ENTRIES:
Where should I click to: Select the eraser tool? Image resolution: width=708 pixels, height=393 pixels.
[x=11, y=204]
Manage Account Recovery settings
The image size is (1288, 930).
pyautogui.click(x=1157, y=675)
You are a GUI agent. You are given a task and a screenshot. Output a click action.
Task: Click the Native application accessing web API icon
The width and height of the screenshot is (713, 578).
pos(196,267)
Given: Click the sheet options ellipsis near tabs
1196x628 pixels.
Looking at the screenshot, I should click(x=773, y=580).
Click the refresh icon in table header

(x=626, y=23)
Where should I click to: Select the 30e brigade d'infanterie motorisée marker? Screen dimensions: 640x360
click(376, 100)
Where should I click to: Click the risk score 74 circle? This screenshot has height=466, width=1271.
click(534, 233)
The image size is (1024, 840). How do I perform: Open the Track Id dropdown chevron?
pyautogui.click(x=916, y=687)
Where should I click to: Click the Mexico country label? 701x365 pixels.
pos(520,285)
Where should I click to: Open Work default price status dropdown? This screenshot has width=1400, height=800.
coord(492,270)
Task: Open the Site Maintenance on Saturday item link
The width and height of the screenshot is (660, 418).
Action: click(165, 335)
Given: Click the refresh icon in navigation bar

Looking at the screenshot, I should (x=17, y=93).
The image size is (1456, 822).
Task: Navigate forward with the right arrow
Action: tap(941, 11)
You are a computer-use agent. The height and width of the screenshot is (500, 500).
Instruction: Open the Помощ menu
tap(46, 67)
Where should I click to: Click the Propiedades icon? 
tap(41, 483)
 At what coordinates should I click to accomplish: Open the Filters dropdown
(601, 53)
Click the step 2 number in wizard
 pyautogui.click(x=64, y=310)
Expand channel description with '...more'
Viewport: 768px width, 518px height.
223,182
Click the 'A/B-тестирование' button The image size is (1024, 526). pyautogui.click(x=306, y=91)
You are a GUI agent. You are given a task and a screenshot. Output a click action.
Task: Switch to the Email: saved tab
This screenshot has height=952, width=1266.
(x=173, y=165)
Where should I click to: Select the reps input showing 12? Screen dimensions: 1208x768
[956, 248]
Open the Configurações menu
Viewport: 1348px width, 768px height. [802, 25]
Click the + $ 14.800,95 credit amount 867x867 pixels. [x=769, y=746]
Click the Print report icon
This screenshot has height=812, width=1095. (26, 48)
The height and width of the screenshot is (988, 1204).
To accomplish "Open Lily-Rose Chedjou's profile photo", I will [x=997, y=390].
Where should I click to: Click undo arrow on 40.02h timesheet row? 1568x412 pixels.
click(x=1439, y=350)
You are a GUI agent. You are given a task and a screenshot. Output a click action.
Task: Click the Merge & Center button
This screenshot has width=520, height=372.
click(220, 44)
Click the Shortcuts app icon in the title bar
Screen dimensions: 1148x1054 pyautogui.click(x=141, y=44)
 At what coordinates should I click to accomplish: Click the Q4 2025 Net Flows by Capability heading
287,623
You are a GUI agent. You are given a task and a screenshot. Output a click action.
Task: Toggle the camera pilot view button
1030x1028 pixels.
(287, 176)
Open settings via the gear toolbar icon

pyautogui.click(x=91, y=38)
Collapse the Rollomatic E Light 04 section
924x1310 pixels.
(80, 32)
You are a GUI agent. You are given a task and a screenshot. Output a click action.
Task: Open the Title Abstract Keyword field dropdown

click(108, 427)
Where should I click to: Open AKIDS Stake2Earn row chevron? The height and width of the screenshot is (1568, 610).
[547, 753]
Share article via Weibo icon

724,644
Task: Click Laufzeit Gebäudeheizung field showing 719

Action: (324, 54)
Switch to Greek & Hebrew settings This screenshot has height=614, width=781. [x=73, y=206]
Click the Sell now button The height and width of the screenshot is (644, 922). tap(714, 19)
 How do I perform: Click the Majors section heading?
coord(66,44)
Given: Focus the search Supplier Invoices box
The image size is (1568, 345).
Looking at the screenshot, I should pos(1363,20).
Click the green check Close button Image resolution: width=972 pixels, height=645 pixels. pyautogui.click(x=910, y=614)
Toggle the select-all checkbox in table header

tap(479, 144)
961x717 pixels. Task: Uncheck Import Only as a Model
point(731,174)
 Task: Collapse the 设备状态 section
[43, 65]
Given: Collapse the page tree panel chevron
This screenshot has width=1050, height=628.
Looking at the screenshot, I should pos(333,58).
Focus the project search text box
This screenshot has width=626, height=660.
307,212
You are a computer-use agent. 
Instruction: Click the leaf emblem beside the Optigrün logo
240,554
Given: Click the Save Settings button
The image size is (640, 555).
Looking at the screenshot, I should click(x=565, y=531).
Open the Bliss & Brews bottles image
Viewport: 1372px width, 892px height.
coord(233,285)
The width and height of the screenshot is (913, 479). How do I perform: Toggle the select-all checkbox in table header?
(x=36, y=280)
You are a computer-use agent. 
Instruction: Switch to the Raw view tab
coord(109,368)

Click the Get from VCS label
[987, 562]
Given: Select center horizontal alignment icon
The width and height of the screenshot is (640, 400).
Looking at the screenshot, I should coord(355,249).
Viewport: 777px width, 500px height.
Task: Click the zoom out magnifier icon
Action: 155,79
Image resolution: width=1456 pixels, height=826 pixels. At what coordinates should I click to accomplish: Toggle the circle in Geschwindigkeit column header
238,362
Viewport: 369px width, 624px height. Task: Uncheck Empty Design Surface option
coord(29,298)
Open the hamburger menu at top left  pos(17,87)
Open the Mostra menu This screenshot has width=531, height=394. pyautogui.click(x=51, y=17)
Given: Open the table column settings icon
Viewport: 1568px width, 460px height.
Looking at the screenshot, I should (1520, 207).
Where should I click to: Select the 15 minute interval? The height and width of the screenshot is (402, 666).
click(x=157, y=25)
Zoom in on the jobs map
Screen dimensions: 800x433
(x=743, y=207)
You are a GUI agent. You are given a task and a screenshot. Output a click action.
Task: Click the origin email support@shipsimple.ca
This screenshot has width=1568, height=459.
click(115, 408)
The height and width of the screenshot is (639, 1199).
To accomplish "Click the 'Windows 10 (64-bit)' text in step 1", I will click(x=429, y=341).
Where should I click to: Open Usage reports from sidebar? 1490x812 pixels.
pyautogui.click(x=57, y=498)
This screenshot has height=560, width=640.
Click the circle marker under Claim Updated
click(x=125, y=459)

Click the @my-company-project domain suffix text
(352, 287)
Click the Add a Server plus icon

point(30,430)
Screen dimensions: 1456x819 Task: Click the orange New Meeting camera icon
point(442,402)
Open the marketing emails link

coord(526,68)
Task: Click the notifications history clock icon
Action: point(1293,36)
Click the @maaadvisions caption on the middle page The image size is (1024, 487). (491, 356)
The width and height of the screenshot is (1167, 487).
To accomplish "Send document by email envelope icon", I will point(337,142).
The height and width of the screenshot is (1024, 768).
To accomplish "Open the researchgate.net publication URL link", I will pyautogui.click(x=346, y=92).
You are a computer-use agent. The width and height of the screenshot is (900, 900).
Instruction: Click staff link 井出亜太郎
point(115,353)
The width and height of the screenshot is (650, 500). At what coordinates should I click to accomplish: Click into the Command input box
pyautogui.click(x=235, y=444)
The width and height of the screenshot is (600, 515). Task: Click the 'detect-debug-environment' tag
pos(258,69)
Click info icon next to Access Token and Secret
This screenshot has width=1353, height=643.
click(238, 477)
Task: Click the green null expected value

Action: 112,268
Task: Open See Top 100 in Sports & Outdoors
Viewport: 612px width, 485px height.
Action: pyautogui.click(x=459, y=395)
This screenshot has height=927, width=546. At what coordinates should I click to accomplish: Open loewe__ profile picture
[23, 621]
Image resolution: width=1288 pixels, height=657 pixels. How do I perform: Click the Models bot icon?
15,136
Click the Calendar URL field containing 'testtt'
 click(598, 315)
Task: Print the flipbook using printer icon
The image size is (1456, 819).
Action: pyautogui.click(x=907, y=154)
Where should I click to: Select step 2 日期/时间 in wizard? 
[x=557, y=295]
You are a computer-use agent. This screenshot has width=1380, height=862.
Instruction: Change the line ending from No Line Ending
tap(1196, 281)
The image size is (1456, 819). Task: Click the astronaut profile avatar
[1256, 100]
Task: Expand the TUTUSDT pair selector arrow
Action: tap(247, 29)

WRITTEN TASK: List the records as a numbered list with blank lines omitted, starting at the line that contains "Switch to Greek" and stopping after the line that contains "coord(66,44)".

ANSWER TO THE EXERCISE:
1. Switch to Greek & Hebrew settings This screenshot has height=614, width=781. [x=73, y=206]
2. Click the Sell now button The height and width of the screenshot is (644, 922). tap(714, 19)
3.  How do I perform: Click the Majors section heading?
4. coord(66,44)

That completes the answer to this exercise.